What is being asked => Could you print the stretch of lines below from the one with "This screenshot has width=1216, height=721." through the one with "Delete the sting product red X", exactly as they stand and without any pictures?

Saved entries =>
────────────────────────────────────────
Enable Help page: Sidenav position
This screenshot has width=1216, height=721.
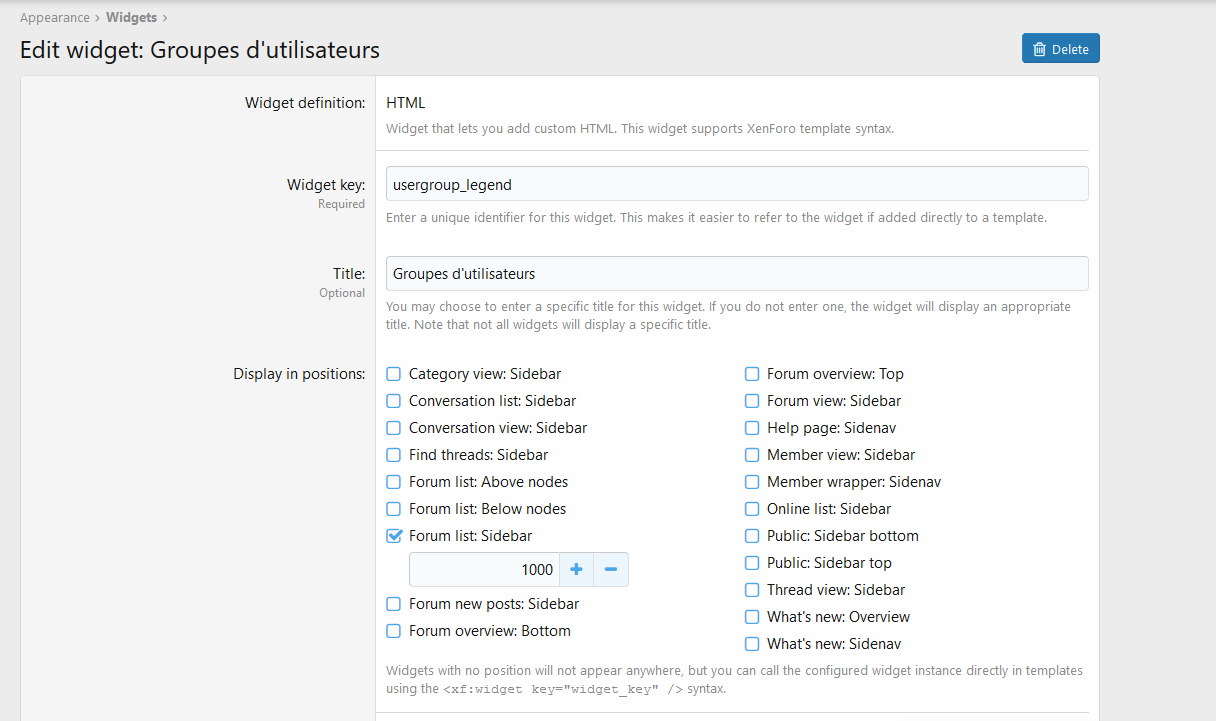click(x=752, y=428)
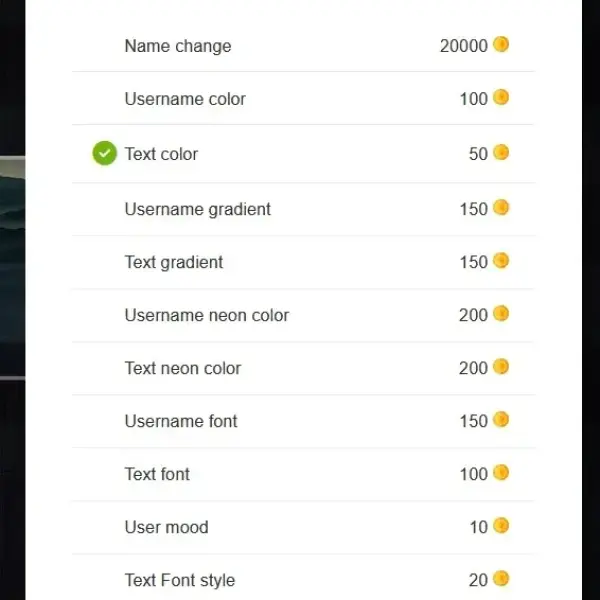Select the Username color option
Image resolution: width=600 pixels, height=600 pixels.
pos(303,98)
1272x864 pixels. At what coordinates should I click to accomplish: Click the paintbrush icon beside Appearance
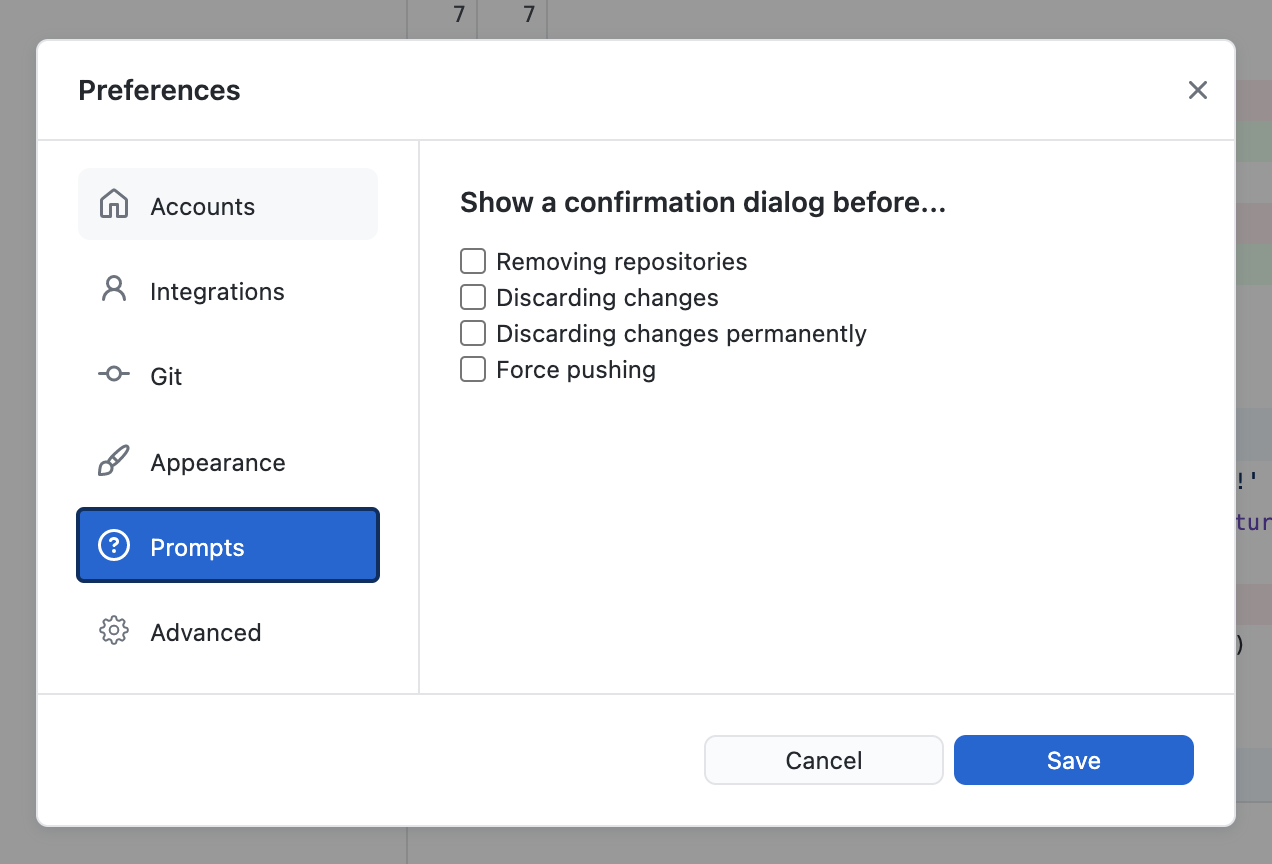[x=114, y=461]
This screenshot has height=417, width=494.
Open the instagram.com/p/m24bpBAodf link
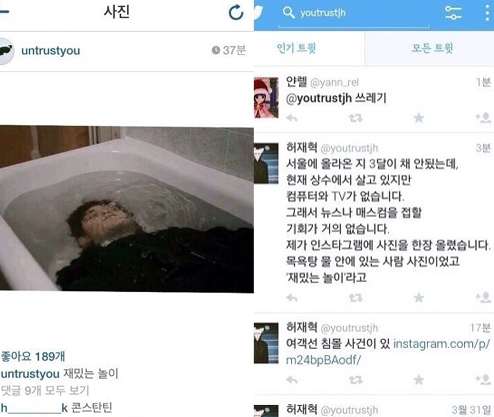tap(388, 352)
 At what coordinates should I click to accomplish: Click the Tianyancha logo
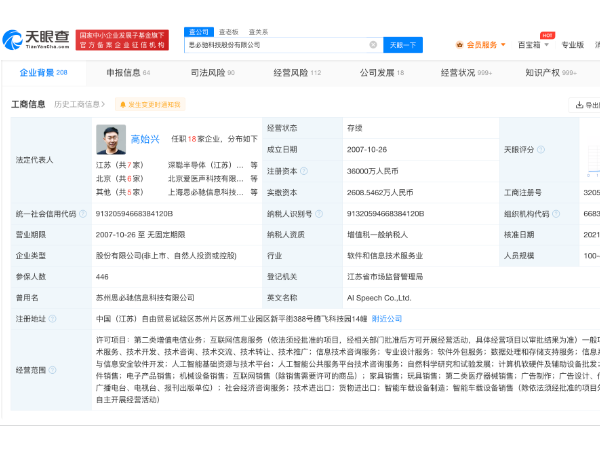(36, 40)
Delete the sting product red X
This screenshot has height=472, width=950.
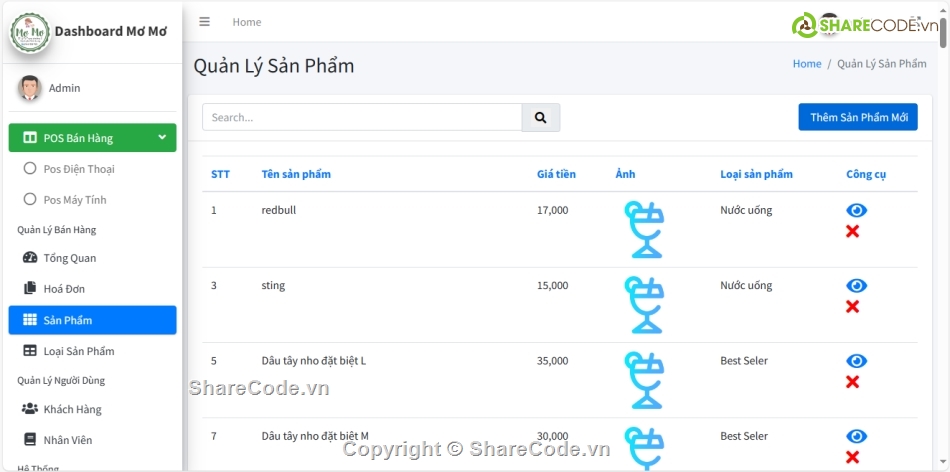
────────────────────────────────────────
Output =>
This screenshot has width=1216, height=721.
click(x=752, y=428)
Select the Username color option
Image resolution: width=600 pixels, height=600 pixels.
pos(303,98)
1272x864 pixels. At what coordinates should I click to accomplish: Click the paintbrush icon beside Appearance
[x=114, y=461]
This screenshot has height=417, width=494.
Open the instagram.com/p/m24bpBAodf link
tap(388, 352)
 At what coordinates should I click to accomplish: Click the Tianyancha logo
(36, 40)
Delete the sting product red X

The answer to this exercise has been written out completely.